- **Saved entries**
--------------------

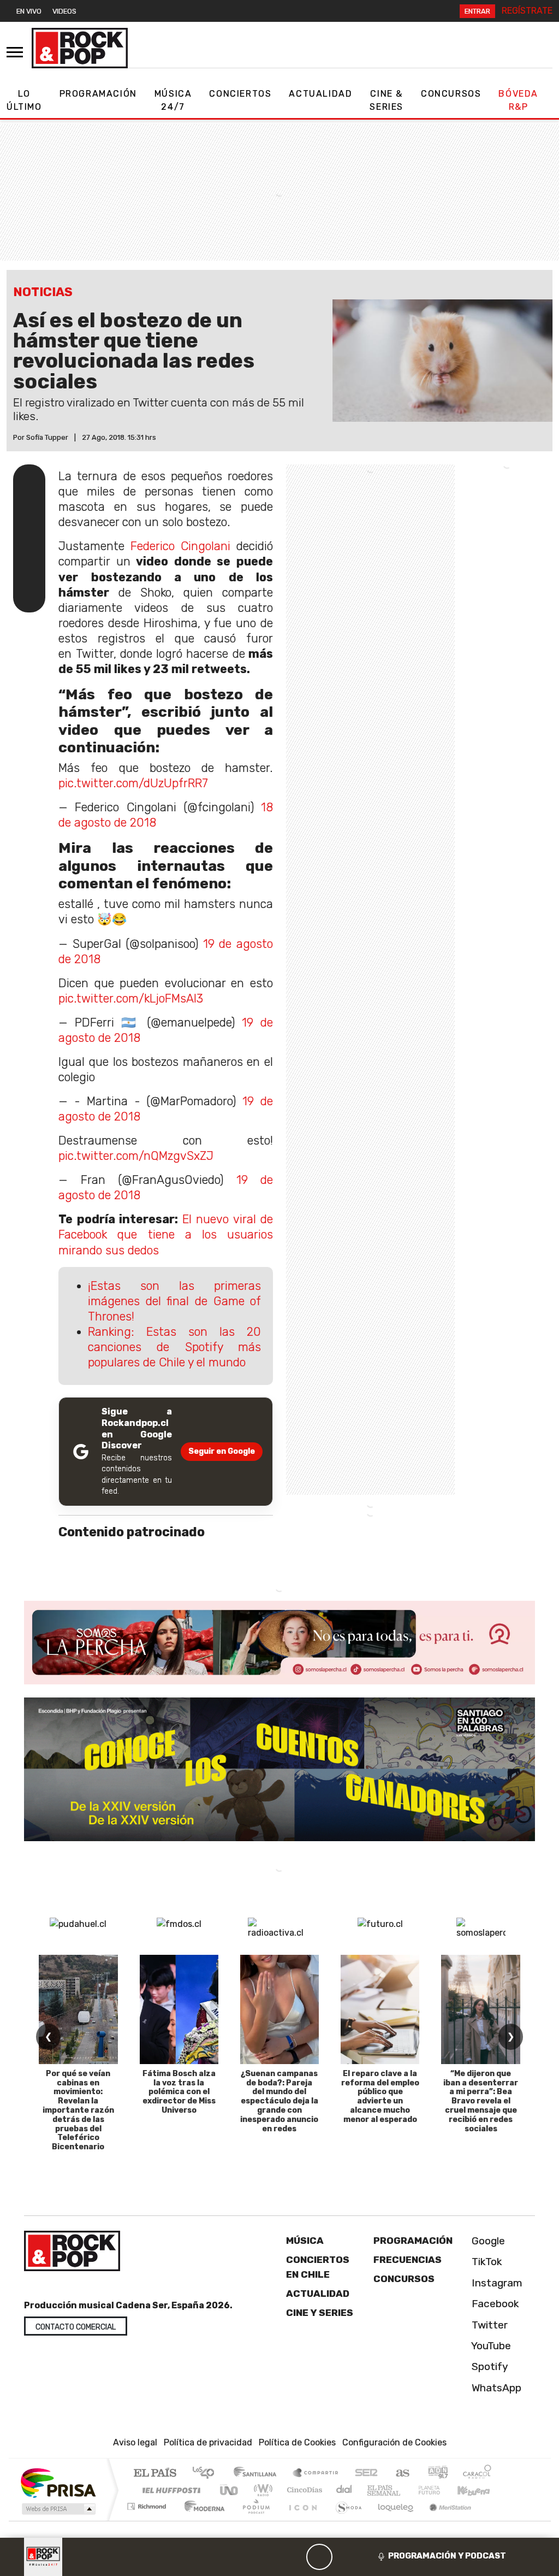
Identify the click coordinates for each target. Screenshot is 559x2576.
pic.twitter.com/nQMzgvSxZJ (135, 1156)
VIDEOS (64, 11)
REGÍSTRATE (527, 10)
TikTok (485, 2261)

--------------------

- **Your objective**
Quote the entries above word for word. Leave the images out.

- **Answer to the exercise**
Identify the click coordinates for each target. Screenshot is 559x2576.
pic.twitter.com/nQMzgvSxZJ (135, 1156)
VIDEOS (64, 11)
REGÍSTRATE (527, 10)
TikTok (485, 2261)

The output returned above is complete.